Regarding dependencies, yes they are well defined. But there are a whole bunch of them, and I need to be an expert with each. With cmake I have a single tool which is very well documented.
Regarding scalability, we push CMake to do things which the autotools could not imagine doing. It's limited to supporting make, and that means it's unable to make use of alternatives such as Ninja, which are vastly faster. And with super-builds, we can build vast software collections in a single run, all parallelised. While the autotools could do some of these things, it's capabilities are simply inferior to what more moderns tools provide.

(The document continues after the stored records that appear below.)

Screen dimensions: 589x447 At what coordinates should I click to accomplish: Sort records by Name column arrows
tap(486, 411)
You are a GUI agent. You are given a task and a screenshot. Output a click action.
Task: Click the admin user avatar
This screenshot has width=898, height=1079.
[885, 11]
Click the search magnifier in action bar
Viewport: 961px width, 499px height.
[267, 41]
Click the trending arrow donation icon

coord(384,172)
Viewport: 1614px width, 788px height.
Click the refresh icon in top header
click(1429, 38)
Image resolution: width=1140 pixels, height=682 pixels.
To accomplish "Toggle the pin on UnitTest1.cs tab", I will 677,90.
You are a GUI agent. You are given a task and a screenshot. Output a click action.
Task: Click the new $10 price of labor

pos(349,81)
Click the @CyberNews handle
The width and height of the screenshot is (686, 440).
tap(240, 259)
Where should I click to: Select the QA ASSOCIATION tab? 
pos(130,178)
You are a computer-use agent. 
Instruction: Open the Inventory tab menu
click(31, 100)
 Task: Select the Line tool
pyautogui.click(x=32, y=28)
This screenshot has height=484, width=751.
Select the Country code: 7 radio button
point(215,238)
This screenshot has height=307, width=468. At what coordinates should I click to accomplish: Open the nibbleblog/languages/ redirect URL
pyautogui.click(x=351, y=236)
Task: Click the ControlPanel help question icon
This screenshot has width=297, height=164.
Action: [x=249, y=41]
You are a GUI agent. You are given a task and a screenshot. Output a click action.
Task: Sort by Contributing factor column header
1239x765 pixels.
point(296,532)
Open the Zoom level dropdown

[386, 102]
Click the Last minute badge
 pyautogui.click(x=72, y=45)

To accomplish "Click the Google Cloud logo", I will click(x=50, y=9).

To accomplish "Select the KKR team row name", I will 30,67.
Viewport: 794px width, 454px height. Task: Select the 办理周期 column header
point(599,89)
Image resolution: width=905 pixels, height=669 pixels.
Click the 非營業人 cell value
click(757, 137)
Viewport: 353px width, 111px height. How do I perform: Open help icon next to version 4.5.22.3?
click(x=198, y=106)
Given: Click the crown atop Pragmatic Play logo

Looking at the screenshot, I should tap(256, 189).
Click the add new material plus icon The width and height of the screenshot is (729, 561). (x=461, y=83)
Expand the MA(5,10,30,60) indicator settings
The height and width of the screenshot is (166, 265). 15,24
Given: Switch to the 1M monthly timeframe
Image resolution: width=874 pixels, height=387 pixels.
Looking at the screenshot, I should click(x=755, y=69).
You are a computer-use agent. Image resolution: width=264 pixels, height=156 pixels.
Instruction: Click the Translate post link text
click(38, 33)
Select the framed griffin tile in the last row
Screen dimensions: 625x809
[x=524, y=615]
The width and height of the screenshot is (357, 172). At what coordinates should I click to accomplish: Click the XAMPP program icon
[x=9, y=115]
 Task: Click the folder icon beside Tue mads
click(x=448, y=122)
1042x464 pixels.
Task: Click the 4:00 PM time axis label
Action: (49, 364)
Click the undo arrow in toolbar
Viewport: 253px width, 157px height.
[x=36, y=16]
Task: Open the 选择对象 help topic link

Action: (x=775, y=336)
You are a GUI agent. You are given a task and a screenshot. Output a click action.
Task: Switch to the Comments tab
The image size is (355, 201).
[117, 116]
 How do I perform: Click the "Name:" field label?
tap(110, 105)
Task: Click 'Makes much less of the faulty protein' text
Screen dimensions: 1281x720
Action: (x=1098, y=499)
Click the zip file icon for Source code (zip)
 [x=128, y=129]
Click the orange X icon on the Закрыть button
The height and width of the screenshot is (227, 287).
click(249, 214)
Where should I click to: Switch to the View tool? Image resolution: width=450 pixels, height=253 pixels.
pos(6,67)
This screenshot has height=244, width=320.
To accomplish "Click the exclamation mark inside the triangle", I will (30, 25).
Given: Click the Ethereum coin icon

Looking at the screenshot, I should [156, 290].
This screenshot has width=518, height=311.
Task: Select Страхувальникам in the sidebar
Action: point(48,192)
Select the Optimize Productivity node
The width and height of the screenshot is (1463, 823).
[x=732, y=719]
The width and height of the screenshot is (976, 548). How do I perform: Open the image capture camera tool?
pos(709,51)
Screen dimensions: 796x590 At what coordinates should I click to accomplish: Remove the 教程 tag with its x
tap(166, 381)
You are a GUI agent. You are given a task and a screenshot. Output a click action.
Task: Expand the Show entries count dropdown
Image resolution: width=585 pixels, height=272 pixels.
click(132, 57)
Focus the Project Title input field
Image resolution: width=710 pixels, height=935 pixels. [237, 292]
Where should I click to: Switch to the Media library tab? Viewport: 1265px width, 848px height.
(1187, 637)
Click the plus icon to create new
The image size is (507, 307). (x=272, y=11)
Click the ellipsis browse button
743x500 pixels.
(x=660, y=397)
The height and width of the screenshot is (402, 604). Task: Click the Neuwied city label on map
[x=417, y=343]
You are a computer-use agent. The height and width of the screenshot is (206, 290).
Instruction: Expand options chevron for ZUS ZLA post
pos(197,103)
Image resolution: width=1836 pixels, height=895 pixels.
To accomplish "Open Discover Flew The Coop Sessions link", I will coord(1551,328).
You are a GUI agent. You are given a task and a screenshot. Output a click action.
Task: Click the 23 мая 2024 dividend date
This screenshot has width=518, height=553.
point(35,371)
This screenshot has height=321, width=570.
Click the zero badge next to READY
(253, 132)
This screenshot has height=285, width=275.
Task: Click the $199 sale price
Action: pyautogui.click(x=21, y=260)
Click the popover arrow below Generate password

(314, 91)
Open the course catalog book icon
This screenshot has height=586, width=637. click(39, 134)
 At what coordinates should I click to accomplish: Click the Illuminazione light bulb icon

Many projects suffer from the autotools overcomplexity and the fact that it's not evolved to solve today's portability needs. It was fine in the '90s and 2000s, but today it's lacking. It's a huge barrier for people who want to make changes, and that's why projects like KDE switched away. In a large project, the maintenance burden is huge. Tools like CMake are vastly simpler, while also being more powerful and featureful. That's why my work projects all use CMake today, so that all the other team members can understand it and make changes with confidence, requiring knowledge of a single tool only. They aren't required to understand shell, m4, make, autoconf macros and automake (and libtool) and all the learned experience to glue that all together. It's also why I converted all my autotools-using projects to CMake. It's vastly more maintainable, works on more platforms, and comes with zero downsides. And regarding network effects, that's why autotools is being replaced by more modern tools like CMakeif you need a macro to do something, chances are it's already been contributed, and if not you can write it and contribute it. That continuous improvement from users all over the world means it's got a huge amount of functionality by default (I've contributed a few myself, and maintain a few modules). That's something which the autotools have always lacked (I did contribute some bits to ac-archive, but it was never particularly active, as well as a handful of changes to autoconf itself)--you might have a handful of custom macros for a single project, but they wouldn't get submitted upstream, leading to a fragmented ecosystem with lots of projects doing odd special-case stuff. With CMake, when I write a module for any of my projects, I generally push it straight back upstream via a pull request. My projects are not accumulating project-specific cruft. CMake has become the new home for all that institutional knowledge we previously had with the autotools, but the difference is that it's shared to a much greater extent due to the much more active community around it. (I was on the autotools mailing lists for many years.)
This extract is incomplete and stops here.